Some comments on your image: - Don't set the VLAN. That limits your flexibility if you want to do client classification on the user profile - You will need to set a username prefix and secret. - Set a PPSK start time, for when the first rotation will start - Assuming you want to reset all the keys every 180 days, set the rotation interval to 180 days. - Set the number of PSK rotations higher. Right now you have only set up a single rotation, so the keys will not change. Set the number to 10 (this will last you five years) - or higher. - Set the number of keys per rotation to exceed the number you know you need right now - just so you know there are more if you need them. 10 doesn't seem like many. - For a key that is only 8 characters long, you should definitely consider adding letters to the supported character types. You don't have much entropy with only 8 numbers in a 6 month key. Easier to crack with a rainbow table the way you have it.

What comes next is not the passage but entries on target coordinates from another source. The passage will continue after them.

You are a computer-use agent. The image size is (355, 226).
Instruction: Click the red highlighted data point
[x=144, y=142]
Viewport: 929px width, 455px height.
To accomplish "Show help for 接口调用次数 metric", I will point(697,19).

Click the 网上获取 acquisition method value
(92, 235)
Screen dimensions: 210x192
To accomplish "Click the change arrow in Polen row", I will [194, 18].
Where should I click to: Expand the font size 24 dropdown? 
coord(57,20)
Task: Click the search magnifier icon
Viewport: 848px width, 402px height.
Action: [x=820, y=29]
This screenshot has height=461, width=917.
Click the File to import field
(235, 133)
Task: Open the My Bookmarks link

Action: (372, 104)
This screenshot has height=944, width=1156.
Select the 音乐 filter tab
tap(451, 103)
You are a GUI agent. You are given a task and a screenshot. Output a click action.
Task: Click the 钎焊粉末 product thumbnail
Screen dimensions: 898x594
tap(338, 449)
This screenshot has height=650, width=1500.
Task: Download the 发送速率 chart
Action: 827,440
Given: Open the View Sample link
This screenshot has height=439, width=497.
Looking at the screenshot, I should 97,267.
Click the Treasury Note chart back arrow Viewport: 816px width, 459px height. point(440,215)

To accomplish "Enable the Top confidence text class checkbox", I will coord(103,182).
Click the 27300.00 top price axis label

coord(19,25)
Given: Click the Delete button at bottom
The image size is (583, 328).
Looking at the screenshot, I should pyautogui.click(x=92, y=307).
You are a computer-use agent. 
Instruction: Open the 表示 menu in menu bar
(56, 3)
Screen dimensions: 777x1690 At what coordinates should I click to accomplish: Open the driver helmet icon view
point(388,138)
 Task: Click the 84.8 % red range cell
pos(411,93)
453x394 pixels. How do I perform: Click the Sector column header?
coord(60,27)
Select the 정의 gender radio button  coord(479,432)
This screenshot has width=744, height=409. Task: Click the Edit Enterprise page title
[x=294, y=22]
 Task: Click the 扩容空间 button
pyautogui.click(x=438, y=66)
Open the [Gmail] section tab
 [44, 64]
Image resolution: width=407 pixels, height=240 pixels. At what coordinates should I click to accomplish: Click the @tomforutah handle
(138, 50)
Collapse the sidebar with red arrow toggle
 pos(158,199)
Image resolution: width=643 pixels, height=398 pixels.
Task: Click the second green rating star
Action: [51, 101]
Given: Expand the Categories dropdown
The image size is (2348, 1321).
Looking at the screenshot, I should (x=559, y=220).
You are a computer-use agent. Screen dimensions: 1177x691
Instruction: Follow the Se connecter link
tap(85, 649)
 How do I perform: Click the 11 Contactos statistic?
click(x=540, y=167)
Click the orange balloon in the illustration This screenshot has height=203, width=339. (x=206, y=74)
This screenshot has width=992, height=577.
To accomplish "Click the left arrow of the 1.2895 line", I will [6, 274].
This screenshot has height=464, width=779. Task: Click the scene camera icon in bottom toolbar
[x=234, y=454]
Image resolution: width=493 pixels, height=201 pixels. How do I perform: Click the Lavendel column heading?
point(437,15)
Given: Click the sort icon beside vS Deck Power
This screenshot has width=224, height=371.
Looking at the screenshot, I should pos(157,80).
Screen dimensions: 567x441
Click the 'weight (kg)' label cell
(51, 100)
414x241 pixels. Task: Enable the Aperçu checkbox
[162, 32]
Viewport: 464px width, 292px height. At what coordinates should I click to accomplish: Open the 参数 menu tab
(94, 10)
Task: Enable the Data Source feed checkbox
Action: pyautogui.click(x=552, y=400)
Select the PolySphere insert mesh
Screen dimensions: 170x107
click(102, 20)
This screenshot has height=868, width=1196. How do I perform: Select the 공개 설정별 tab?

Hi Andrew, Thanks for your comments. I have one question, the option :"Private-PSK start time" does it matter for the date? Here is an example, please correct me if I am wrong:
- PPSK start time: 14/05/2015 (PPSK start from this day) - PPSK life time: 1 days (live only 3 days) - PPSK rotation interval: (I dont get this option) - PPSK rotation: 3 (will be renew 3 times) - PPSK users to create per rotation: 10 (It will create 10 PPSK)
So the day after 15/05/2015, does PPSK will be recreated again with different password?